Il est sans doute quelque peu
inconfortable de réfléchir sur la remise en cause, cependant comme l’a souligné
Castoriadis il s’agit sans doute de l’apport principal de l’hellénisme mais
aussi de l’Europe vis-à-vis du monde. C’est pour cette raison que nous voulons
ici l’analyser à travers ce point de vue.
Il est nécessaire tout d’abord de
préciser que la notion de remise en cause n’est pas négative en soi. Nous la
considérons comme un élément spécifique de la procédure noétique de feedback.
Il s’agit en d’autres termes d’une prise de conscience d’un acte pensé qui
engendre une post-réflexion de manière à créer un nouveau cadre de pensée.
Ainsi le processus réflexif renforce le processus de réflexion. En l’absence de
cela, la création de ce que nous appelons dogme, dans le sens négatif et non
stratégique du terme, est tout simplement inévitable. Et cela est général
quelque soit le contexte aussi bien philosophique que religieux, aussi bien
humain que social. La remise en question apparaît donc comme un processus
nécessaire. Cependant nous devons préciser dans quel sens elle peut constituer
un apport.
Bien que cela puisse paraître
paradoxal en termes de difficulté, le plus facile pour s’initier à l’apport que
représente la remise en question, c’est le raisonnement par l’absurde. En effet
dans cette manière de faire la proposition n’est pas démontrée directement. Au
contraire, elle est directement remise globalement en cause afin d’examiner les
conséquences de cette optique. Le raisonnement se déroule ensuite comme tout
raisonnement mathématique selon un processus formalisé dans la théorie des
séquents en logique. Et il aboutit enfin à une contradiction qui prouve alors
que la proposition initiale était bien correcte. De cette façon il est clair
que la remise en question représente un acte cognitif qui renforce a posteriori une idée.
Cependant son apport peut être
encore plus subtil et pour le constater nous pouvons nous appuyer sur la
théorie des jeux et en particulier des jeux continus dans le cadre découvert
par Stackelberg. En effet ici chacun des joueurs a une stratégie pour maximiser
son gain. Pourtant si le premier joueur joue effectivement avant l’autre alors
il peut estimer la stratégie adoptée par le second qui connaît son mouvement.
Ainsi dans un cadre pourtant orthologique, nous avons le paradoxe suivant.

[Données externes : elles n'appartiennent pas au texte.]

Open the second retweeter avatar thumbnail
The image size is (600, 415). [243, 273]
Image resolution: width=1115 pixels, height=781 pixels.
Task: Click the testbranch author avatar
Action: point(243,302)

Alors que c’est le second joueur qui a le plus d’informations par rapport à un
jeu synchrone, le premier joueur en s’appuyant sur le fait que son mouvement va
être utilisé par le second peut sensiblement améliorer son propre gain tandis
que ce n’est pas forcément le cas pour le second joueur. Cette fois la remise
en cause vient apporter des informations inconnues initialement afin
d’améliorer la stratégie initiale.
Enfin la remise en cause
constitue un apport encore plus important dans le cas où la position est
erronée dans le sens qui affecte le raisonnement initial et sert cette fois de
filtre qui va repérer les défauts de la structure initiale. Elle correspond
dans ce cas à la notion de certificat que nous avons en théorie des nombres au
sujet des nombres premiers potentiels.